**TASK OBJECTIVE:** Rewrite the lines below, replacing every occurrence of "tab" with "panel" and leaving everything else unchanged. Omit the pictures from your answer.

=====

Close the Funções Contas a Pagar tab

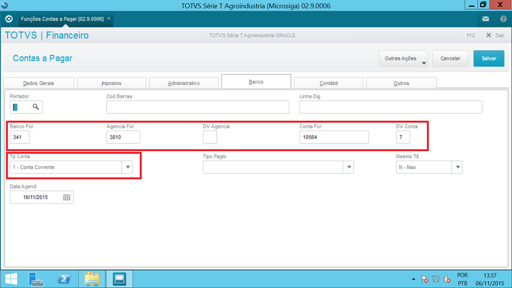[109, 19]
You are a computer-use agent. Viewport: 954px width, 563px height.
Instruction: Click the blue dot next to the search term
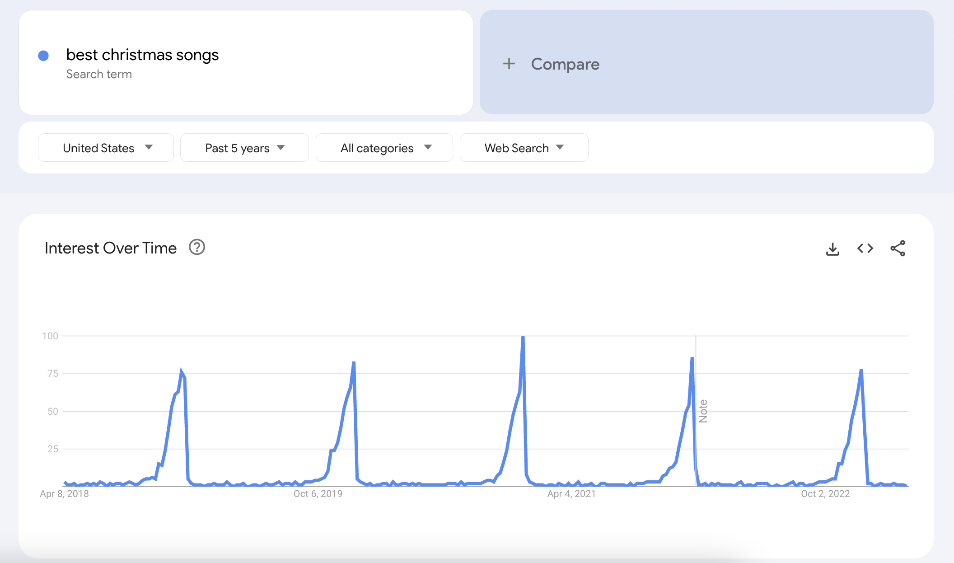coord(43,55)
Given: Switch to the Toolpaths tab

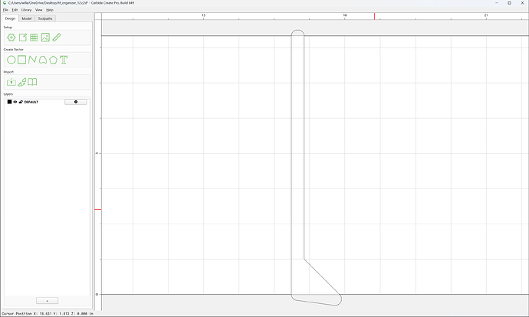Looking at the screenshot, I should pos(45,18).
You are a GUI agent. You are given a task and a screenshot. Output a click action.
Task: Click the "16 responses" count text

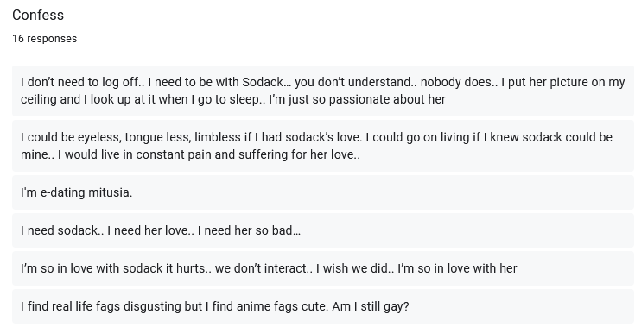(x=45, y=39)
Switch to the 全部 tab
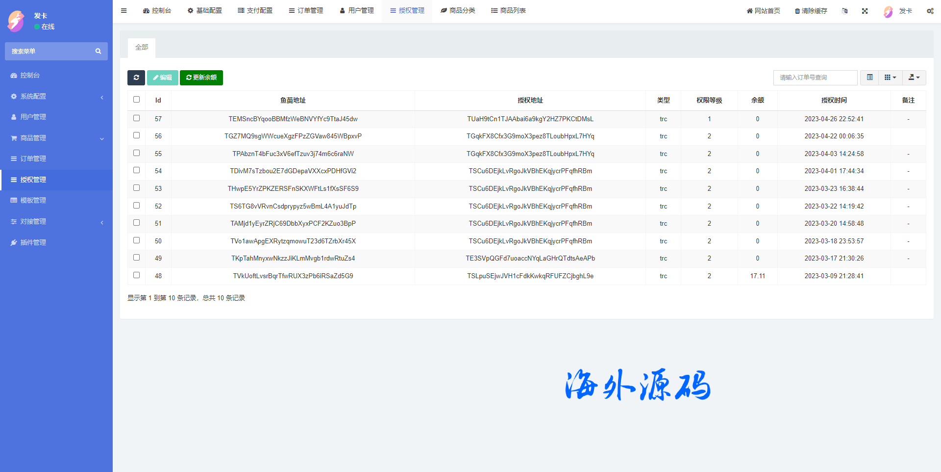 pos(142,48)
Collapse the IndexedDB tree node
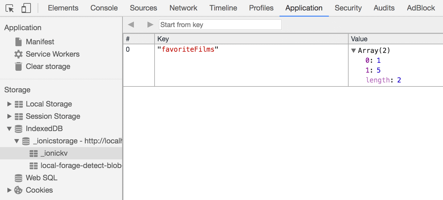Viewport: 443px width, 200px height. [x=9, y=129]
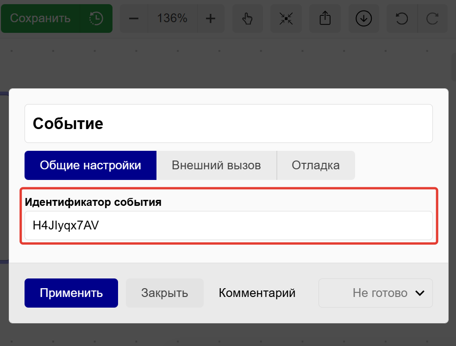Select the hand pan tool

[x=248, y=19]
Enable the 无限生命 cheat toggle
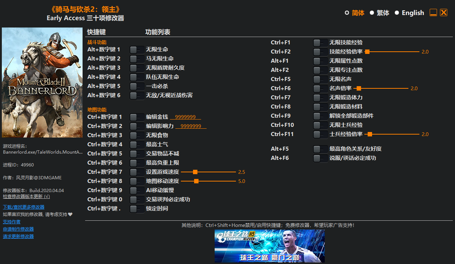Screen dimensions: 455x264 pos(137,50)
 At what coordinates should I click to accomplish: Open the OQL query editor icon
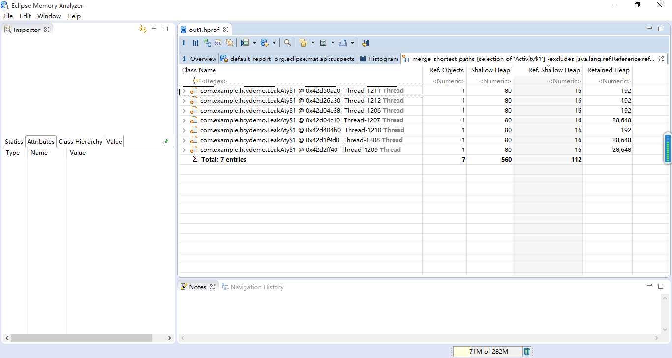[218, 43]
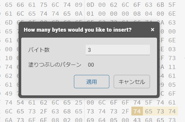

=====

**RESULT OF THE EXERCISE:**
Close the Funções Contas a Pagar panel

[109, 19]
You are a computer-use agent. Viewport: 954px width, 563px height.
Instruction: Click the blue dot next to the search term
coord(43,55)
Given: Switch to the Toolpaths panel

Looking at the screenshot, I should pos(45,18).
You are a GUI agent. You are given a task and a screenshot. Output a click action.
Task: Click the "16 responses" count text

(x=45, y=39)
Switch to the 全部 panel
 pos(142,48)
Collapse the IndexedDB tree node
Viewport: 443px width, 200px height. [x=9, y=129]
Select the hand pan tool

[x=248, y=19]
Enable the 无限生命 cheat toggle
Screen dimensions: 455x264 pos(137,50)
 At what coordinates should I click to accomplish: Open the OQL query editor icon
[218, 43]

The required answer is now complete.